Jupyter Notebook SSD error

rferrandis · October 3, 2023, 6:21am

Please provide the following information when requesting support.

• Hardware (T4/V100/Xavier/Nano/etc)
Windows 10 + WSL + DOCKER + GPU
• Network Type (Detectnet_v2/Faster_rcnn/Yolo_v4/LPRnet/Mask_rcnn/Classification/etc)
Object detection SSD
• TLT Version (Please run “tlt info --verbose” and share “docker_tag” here)
5.0.0-tf2
• Training spec file(If have, please share here)
• How to reproduce the issue ? (This is for errors. Please share the command line and the detailed log here.)

Hi,

I’m facing some issues with the Jupyter Notebooks, and I’m starting to think that maybe I am doing something wrong:

I started with the notebooks included in the getting started package, but they seemed to be out of date.
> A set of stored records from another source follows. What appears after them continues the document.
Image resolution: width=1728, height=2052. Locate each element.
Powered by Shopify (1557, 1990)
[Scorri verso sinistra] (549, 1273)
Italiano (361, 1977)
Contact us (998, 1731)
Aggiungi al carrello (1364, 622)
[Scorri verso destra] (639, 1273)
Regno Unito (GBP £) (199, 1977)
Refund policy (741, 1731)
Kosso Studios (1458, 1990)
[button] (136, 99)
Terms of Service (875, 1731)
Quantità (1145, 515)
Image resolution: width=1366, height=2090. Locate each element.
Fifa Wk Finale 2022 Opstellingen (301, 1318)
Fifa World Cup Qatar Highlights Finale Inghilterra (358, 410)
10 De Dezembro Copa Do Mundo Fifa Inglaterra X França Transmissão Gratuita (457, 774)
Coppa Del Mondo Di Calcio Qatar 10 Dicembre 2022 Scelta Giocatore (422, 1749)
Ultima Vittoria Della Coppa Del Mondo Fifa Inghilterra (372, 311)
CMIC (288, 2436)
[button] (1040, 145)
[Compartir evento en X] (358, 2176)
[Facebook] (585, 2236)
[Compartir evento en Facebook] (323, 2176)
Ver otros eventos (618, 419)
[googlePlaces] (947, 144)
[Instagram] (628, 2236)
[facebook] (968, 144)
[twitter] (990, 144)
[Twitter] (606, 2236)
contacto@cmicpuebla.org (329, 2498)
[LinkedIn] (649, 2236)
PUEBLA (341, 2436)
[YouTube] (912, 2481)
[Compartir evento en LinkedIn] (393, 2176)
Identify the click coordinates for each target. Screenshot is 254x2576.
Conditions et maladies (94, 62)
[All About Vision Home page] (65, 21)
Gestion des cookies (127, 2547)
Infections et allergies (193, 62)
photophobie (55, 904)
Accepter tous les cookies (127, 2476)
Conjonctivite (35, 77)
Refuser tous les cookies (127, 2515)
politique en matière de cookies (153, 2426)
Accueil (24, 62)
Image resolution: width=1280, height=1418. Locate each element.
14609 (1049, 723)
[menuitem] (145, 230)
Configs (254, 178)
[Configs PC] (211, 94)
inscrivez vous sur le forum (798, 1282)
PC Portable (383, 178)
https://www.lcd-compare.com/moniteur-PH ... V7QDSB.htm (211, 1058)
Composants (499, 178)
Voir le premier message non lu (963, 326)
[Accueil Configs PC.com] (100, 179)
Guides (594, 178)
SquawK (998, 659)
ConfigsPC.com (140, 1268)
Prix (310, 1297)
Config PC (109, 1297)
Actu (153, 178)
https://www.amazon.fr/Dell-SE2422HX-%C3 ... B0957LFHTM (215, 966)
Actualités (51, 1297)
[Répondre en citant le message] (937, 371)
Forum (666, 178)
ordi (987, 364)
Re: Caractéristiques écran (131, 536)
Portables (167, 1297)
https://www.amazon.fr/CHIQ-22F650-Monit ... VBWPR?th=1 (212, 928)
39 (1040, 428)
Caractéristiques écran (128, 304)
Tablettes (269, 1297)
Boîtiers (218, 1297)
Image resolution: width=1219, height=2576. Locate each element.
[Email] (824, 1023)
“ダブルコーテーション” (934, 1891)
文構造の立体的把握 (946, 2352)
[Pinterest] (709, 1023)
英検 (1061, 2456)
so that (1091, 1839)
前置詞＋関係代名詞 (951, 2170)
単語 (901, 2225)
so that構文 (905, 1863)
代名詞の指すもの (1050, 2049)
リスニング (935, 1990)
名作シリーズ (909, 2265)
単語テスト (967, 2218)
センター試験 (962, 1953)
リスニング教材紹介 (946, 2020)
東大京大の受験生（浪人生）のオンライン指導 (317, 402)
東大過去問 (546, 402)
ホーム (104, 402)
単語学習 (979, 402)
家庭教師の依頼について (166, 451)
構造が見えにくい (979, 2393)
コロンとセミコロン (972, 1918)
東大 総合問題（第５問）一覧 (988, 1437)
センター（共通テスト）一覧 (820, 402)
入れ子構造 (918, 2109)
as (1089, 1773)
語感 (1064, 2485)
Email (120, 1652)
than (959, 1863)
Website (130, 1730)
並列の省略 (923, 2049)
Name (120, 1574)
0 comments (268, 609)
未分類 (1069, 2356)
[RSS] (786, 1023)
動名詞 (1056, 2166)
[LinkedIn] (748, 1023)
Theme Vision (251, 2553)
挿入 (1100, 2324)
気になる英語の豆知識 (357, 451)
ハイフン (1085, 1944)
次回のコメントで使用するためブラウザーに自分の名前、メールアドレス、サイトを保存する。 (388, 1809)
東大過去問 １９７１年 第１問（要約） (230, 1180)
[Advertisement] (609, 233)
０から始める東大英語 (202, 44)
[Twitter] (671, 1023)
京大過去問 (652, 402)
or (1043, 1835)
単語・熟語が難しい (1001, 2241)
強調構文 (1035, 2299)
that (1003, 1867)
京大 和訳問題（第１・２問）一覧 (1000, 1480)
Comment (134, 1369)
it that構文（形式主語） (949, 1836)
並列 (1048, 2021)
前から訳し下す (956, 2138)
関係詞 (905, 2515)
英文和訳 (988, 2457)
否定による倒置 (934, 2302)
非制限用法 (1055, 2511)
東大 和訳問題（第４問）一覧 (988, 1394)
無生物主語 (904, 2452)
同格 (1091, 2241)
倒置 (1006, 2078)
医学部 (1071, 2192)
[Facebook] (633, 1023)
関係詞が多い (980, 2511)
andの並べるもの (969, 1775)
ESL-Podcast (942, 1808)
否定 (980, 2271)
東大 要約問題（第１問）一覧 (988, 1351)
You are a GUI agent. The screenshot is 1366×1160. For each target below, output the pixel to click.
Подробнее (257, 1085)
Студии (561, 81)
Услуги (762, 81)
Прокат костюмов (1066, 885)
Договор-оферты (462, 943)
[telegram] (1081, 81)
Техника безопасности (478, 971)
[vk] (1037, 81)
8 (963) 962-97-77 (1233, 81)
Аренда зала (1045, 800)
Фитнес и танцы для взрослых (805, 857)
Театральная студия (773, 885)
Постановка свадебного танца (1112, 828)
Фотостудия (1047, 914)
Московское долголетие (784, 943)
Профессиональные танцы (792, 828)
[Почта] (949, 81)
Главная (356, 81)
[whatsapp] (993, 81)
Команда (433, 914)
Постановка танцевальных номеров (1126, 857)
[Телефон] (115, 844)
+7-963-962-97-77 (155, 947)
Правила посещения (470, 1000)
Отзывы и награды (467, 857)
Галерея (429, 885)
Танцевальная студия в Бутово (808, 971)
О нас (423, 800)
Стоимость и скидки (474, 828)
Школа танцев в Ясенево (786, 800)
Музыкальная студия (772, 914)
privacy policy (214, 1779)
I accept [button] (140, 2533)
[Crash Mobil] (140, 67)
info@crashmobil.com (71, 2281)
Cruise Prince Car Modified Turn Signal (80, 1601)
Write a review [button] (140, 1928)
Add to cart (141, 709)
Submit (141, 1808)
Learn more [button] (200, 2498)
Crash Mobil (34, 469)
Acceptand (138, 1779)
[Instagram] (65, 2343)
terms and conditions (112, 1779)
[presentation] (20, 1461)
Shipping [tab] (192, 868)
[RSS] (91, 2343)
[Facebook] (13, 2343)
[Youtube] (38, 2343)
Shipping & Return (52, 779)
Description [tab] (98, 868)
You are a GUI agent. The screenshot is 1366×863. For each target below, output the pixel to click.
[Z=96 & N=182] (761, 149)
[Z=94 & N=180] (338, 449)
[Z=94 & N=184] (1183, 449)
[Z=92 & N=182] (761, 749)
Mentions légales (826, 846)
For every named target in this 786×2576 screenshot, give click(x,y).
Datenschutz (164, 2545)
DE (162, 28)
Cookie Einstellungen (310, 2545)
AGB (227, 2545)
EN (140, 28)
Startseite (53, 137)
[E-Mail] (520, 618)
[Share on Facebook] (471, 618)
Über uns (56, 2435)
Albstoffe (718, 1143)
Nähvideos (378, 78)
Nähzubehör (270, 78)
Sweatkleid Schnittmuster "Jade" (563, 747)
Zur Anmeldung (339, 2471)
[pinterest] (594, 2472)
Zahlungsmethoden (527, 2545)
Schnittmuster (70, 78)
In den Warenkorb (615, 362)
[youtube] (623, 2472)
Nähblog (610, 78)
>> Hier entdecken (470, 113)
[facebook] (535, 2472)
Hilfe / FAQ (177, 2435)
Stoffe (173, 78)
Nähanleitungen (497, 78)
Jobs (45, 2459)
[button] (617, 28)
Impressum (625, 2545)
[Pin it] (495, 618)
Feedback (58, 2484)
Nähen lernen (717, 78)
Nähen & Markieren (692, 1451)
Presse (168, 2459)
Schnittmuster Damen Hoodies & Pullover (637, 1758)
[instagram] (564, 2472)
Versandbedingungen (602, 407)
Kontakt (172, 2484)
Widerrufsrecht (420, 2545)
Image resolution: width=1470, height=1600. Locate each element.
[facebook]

Then I found a post where someone pointed to a direct download of the TAO 5.0 updated notebooks, but they have the same errors.
I am trying to run the SSD example, and the first issue that I encounter is that in the step for installing TAO (!pip3 install nvidia-tao), it installs the 4.0 version. This is what TAO info says:
Configuration of the TAO Toolkit Instance
dockers: [‘nvidia/tao/tao-toolkit’]
format_version: 2.0
toolkit_version: 4.0.1
published_date: 03/06/2023

This is strange for me, but I tried to finish the example.

The next error that I encountered is when it tries to convert the dataset, the command is not working:

!tao model ssd dataset_convert
-d $SPECS_DIR/ssd_tfrecords_kitti_train.txt
-o $DATA_DOWNLOAD_DIR/ssd/tfrecords/kitti_train
-r $USER_EXPERIMENT_DIR/

It works if you remove “model” from it, but is this how it is supposed to work? Or are there other changes I need to be aware of?

I am asking this because if I keep going, when I try to train the model It downloads the docker 4.0-tf1 image, and it gives me some segmentation errors, so I am not sure if it is supposed to work like this or I’m doing something wrong.

And last thing, the key needed to run the training is nvidia_tlt or my NGC key?

rferrandis · October 3, 2023, 12:55pm

Hi,

Someone pointed in other post that the TAO 5.0 version is installed if you create an environment with Python 3.7 instead of 3.6. I started from scratch and now the commands from the notebook are working as expected, but please, could you update the quickstart guide software requirements?

python     >=3.6.9<3.7      Not needed if you use TAO toolkit API

The bad news, I have the exact same error while trying to train the model:

DALI daliCreatePipeline(&pipe_handle_, serialized_pipeline.c_str(), serialized_pipeline.length(), max_batch_size, num_threads, device_id, exec_separated, prefetch_queue_depth_, cpu_prefetch_queue_depth, prefetch_queue_depth_, enable_memory_stats_) failed: Critical error when building pipeline:
Error when constructing operator: decoders__Image encountered:
Error in thread 0: nvml error (3): The nvml requested operation is not available on target device
Current pipeline object is no longer valid.
--------------------------------------------------------------------------
mpirun noticed that process rank 2 with PID 0 on node af56a70c5a4c exited on signal 11 (Segmentation fault).
--------------------------------------------------------------------------
Execution status: FAIL

Morganh · October 3, 2023, 2:23pm

Thanks for the info. Will check further and update.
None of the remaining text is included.